#### Required action
Every line of the data below should be written out word for word.

Segment Start: Extracted entries

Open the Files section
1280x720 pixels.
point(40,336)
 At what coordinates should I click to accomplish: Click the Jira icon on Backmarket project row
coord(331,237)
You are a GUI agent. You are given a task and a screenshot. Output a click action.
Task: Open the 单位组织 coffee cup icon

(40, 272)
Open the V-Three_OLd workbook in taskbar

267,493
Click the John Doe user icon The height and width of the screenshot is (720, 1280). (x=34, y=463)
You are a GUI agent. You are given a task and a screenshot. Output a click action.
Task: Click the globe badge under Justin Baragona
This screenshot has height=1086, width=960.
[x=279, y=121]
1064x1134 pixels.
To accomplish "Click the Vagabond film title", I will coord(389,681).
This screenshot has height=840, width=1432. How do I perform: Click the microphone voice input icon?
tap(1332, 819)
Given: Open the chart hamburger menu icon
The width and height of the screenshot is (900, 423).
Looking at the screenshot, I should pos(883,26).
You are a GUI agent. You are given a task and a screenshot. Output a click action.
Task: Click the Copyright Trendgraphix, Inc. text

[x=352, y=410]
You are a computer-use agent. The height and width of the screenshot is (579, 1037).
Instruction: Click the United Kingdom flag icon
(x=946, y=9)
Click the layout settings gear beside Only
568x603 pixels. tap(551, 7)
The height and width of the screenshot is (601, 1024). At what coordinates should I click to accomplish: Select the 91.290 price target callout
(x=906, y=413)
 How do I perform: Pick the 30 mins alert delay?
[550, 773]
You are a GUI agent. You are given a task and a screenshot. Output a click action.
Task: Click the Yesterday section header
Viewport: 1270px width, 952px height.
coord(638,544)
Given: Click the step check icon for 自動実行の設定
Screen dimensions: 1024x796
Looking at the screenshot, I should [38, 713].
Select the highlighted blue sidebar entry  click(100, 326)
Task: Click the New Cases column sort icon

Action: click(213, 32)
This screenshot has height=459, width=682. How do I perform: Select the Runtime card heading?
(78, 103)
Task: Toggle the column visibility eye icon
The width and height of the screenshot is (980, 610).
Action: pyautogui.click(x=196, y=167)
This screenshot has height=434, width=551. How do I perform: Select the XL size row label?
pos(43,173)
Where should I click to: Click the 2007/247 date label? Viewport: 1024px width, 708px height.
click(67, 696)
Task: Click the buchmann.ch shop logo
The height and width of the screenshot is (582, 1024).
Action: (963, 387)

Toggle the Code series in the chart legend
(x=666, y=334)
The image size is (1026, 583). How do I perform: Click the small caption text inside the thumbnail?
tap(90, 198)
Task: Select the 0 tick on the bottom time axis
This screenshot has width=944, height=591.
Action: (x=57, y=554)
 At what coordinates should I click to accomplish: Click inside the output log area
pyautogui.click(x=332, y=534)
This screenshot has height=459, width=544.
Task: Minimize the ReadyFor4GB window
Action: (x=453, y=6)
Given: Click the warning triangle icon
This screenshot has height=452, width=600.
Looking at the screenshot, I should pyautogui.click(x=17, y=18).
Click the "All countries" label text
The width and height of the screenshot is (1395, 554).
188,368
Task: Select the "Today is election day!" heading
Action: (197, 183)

Segment End: Extracted entries

#### Answer space
Open the Files section
1280x720 pixels.
point(40,336)
 At what coordinates should I click to accomplish: Click the Jira icon on Backmarket project row
coord(331,237)
You are a GUI agent. You are given a task and a screenshot. Output a click action.
Task: Open the 单位组织 coffee cup icon

(40, 272)
Open the V-Three_OLd workbook in taskbar

267,493
Click the John Doe user icon The height and width of the screenshot is (720, 1280). (x=34, y=463)
You are a GUI agent. You are given a task and a screenshot. Output a click action.
Task: Click the globe badge under Justin Baragona
This screenshot has height=1086, width=960.
[x=279, y=121]
1064x1134 pixels.
To accomplish "Click the Vagabond film title", I will coord(389,681).
This screenshot has height=840, width=1432. How do I perform: Click the microphone voice input icon?
tap(1332, 819)
Given: Open the chart hamburger menu icon
The width and height of the screenshot is (900, 423).
Looking at the screenshot, I should pos(883,26).
You are a GUI agent. You are given a task and a screenshot. Output a click action.
Task: Click the Copyright Trendgraphix, Inc. text

[x=352, y=410]
You are a computer-use agent. The height and width of the screenshot is (579, 1037).
Instruction: Click the United Kingdom flag icon
(x=946, y=9)
Click the layout settings gear beside Only
568x603 pixels. tap(551, 7)
The height and width of the screenshot is (601, 1024). At what coordinates should I click to accomplish: Select the 91.290 price target callout
(x=906, y=413)
 How do I perform: Pick the 30 mins alert delay?
[550, 773]
You are a GUI agent. You are given a task and a screenshot. Output a click action.
Task: Click the Yesterday section header
Viewport: 1270px width, 952px height.
coord(638,544)
Given: Click the step check icon for 自動実行の設定
Screen dimensions: 1024x796
Looking at the screenshot, I should [38, 713].
Select the highlighted blue sidebar entry  click(100, 326)
Task: Click the New Cases column sort icon

Action: click(213, 32)
This screenshot has height=459, width=682. How do I perform: Select the Runtime card heading?
(78, 103)
Task: Toggle the column visibility eye icon
The width and height of the screenshot is (980, 610).
Action: pyautogui.click(x=196, y=167)
This screenshot has height=434, width=551. How do I perform: Select the XL size row label?
pos(43,173)
Where should I click to: Click the 2007/247 date label? Viewport: 1024px width, 708px height.
click(67, 696)
Task: Click the buchmann.ch shop logo
The height and width of the screenshot is (582, 1024).
Action: (963, 387)

Toggle the Code series in the chart legend
(x=666, y=334)
The image size is (1026, 583). How do I perform: Click the small caption text inside the thumbnail?
tap(90, 198)
Task: Select the 0 tick on the bottom time axis
This screenshot has width=944, height=591.
Action: (x=57, y=554)
 At what coordinates should I click to accomplish: Click inside the output log area
pyautogui.click(x=332, y=534)
This screenshot has height=459, width=544.
Task: Minimize the ReadyFor4GB window
Action: (x=453, y=6)
Given: Click the warning triangle icon
This screenshot has height=452, width=600.
Looking at the screenshot, I should pyautogui.click(x=17, y=18).
Click the "All countries" label text
The width and height of the screenshot is (1395, 554).
188,368
Task: Select the "Today is election day!" heading
Action: (197, 183)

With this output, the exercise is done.